[begin Supplied data]
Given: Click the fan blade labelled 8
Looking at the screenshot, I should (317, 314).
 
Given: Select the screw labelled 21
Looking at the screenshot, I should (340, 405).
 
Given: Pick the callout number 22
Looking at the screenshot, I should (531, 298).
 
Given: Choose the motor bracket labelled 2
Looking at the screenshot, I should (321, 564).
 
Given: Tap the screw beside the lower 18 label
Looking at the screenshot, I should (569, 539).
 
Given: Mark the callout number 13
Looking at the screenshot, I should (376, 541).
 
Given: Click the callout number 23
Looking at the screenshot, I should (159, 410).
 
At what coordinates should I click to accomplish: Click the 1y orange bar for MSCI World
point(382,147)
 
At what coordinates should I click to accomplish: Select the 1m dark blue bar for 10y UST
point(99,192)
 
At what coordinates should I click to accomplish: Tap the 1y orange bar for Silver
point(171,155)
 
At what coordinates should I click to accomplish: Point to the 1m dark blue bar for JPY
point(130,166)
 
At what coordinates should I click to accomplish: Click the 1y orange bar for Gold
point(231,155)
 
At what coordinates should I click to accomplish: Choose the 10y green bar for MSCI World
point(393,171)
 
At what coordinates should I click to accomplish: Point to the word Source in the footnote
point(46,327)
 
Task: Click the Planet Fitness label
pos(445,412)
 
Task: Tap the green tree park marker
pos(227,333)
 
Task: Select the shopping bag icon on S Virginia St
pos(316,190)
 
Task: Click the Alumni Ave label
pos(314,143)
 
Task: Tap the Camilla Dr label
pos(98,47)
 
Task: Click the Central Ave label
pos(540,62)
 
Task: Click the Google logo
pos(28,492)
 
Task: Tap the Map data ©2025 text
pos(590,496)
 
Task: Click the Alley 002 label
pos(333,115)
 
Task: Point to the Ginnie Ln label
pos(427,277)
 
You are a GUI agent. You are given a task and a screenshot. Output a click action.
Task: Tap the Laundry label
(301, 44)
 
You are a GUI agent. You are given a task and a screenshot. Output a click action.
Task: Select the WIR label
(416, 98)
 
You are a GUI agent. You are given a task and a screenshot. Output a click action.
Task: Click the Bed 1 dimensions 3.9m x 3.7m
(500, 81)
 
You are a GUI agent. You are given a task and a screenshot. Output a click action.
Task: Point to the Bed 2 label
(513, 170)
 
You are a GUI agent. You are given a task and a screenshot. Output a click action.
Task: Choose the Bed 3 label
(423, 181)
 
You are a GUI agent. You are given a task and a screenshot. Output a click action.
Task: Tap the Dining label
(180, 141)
[end Supplied data]
● Prompt
Rewrite everything from the start of the items down to and including the line containing "point(231,155)". Replace "callout number" with "reference number" and leave all else unchanged.

● Task answer
Given: Click the fan blade labelled 8
Looking at the screenshot, I should (317, 314).
 
Given: Select the screw labelled 21
Looking at the screenshot, I should (340, 405).
 
Given: Pick the reference number 22
Looking at the screenshot, I should (531, 298).
 
Given: Choose the motor bracket labelled 2
Looking at the screenshot, I should (321, 564).
 
Given: Tap the screw beside the lower 18 label
Looking at the screenshot, I should (569, 539).
 
Given: Mark the reference number 13
Looking at the screenshot, I should (376, 541).
 
Given: Click the reference number 23
Looking at the screenshot, I should (159, 410).
 
At what coordinates should I click to accomplish: Click the 1y orange bar for MSCI World
point(382,147)
 
At what coordinates should I click to accomplish: Select the 1m dark blue bar for 10y UST
point(99,192)
 
At what coordinates should I click to accomplish: Tap the 1y orange bar for Silver
point(171,155)
 
At what coordinates should I click to accomplish: Point to the 1m dark blue bar for JPY
point(130,166)
 
At what coordinates should I click to accomplish: Click the 1y orange bar for Gold
point(231,155)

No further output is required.